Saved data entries
────────────────────────────────────────
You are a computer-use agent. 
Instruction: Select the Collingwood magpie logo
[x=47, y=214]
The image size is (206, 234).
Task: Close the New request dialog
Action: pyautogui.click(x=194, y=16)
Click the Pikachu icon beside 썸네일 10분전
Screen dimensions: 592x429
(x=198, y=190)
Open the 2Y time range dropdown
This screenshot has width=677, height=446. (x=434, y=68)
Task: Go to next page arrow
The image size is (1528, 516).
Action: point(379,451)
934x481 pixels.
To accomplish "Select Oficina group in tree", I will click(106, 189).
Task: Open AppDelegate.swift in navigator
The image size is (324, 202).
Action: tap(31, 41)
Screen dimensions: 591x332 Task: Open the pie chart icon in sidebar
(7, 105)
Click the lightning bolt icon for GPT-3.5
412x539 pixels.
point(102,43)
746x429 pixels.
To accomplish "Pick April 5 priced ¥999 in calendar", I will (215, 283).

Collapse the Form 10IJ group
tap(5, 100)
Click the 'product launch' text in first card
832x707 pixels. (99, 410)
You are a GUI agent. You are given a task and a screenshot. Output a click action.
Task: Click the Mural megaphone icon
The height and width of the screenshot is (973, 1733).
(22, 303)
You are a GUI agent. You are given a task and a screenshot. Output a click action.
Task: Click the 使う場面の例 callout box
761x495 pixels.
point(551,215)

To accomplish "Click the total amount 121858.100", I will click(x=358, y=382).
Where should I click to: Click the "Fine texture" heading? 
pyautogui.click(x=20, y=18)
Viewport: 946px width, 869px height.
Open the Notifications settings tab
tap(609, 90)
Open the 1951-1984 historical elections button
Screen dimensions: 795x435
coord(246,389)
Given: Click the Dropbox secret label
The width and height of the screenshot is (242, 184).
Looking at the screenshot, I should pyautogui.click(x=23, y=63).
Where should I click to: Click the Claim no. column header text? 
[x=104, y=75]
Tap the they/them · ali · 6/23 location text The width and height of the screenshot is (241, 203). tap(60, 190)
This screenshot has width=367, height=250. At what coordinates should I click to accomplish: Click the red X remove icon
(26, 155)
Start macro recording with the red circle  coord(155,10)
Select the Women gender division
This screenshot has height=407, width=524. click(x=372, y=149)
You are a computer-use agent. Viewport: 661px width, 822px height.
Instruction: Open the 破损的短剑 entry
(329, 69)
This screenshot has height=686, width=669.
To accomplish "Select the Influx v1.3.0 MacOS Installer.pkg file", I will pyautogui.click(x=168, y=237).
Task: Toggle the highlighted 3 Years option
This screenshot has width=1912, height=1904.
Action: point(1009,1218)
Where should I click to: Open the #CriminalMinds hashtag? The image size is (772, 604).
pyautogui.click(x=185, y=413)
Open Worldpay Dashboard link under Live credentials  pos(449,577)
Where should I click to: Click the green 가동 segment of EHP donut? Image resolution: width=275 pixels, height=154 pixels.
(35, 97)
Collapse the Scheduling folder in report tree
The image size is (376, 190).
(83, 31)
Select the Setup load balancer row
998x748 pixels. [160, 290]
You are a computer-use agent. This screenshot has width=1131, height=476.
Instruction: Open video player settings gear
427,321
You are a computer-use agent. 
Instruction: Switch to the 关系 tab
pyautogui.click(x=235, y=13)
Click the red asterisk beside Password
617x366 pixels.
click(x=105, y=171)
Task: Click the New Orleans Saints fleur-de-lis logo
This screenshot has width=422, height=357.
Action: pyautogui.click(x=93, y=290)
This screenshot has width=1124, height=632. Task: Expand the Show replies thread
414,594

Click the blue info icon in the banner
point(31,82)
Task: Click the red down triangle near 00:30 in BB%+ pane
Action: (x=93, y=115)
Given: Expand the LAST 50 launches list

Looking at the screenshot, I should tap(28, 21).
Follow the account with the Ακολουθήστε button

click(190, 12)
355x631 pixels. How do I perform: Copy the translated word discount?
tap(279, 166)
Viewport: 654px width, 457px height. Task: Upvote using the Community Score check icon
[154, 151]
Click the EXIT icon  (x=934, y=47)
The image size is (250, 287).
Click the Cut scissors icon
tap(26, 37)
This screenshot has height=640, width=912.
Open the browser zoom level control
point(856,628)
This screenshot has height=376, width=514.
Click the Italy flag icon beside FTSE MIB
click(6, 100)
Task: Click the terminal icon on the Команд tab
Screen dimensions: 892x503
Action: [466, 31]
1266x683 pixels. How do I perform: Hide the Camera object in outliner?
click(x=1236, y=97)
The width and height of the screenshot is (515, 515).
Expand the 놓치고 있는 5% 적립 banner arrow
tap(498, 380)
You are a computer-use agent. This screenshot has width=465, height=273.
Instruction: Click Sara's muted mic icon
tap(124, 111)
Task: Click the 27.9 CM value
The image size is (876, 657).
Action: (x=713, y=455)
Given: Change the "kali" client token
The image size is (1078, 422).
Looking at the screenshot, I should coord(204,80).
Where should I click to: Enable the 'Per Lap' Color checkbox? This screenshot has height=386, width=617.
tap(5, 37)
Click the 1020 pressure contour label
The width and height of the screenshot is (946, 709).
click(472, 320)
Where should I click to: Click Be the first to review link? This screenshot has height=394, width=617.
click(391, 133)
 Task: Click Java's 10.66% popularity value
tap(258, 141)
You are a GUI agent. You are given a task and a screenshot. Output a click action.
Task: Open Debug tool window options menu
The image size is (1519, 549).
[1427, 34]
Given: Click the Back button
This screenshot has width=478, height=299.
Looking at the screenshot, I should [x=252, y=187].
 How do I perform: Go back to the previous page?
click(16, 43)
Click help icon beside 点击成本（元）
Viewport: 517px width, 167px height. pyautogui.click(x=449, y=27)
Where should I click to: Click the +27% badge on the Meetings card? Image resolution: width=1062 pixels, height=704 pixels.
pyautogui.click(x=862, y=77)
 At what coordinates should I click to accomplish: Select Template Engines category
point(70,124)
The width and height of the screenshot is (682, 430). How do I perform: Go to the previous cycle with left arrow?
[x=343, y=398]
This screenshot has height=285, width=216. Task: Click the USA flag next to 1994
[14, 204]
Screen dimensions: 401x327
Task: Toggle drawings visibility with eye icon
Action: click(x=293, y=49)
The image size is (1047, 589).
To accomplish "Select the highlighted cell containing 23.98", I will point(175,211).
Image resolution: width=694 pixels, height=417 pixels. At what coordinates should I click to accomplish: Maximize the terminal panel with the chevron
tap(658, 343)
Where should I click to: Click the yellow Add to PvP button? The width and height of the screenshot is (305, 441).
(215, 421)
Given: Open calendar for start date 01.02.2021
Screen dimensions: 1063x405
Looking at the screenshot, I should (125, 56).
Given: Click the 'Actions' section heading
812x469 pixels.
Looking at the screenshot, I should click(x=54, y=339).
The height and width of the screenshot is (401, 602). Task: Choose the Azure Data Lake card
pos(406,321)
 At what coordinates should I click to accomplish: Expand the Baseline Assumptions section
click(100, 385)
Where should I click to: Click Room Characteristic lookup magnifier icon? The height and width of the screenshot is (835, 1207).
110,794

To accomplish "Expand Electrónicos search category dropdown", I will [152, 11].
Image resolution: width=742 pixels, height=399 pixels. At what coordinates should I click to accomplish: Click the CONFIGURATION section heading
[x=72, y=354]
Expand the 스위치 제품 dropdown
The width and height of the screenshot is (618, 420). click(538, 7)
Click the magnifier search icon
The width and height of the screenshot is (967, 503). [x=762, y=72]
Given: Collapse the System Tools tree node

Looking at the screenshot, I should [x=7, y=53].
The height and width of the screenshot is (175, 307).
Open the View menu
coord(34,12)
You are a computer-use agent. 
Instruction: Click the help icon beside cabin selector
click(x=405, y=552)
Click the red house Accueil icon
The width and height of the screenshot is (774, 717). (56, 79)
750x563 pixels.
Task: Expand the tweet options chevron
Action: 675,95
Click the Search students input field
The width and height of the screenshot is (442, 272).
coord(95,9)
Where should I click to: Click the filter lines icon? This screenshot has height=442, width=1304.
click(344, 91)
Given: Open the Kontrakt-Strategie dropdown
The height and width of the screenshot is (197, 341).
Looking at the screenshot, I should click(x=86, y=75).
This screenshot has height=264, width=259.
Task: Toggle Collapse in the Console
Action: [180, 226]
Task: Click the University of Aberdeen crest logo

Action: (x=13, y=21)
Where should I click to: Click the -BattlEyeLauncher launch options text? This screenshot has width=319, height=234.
────────────────────────────────────────
Reproduce the records above exactly, from the first line through the line containing "934x481 pixels.", and output nothing else.

You are a computer-use agent. 
Instruction: Select the Collingwood magpie logo
[x=47, y=214]
The image size is (206, 234).
Task: Close the New request dialog
Action: pyautogui.click(x=194, y=16)
Click the Pikachu icon beside 썸네일 10분전
Screen dimensions: 592x429
(x=198, y=190)
Open the 2Y time range dropdown
This screenshot has width=677, height=446. (x=434, y=68)
Task: Go to next page arrow
The image size is (1528, 516).
Action: point(379,451)
934x481 pixels.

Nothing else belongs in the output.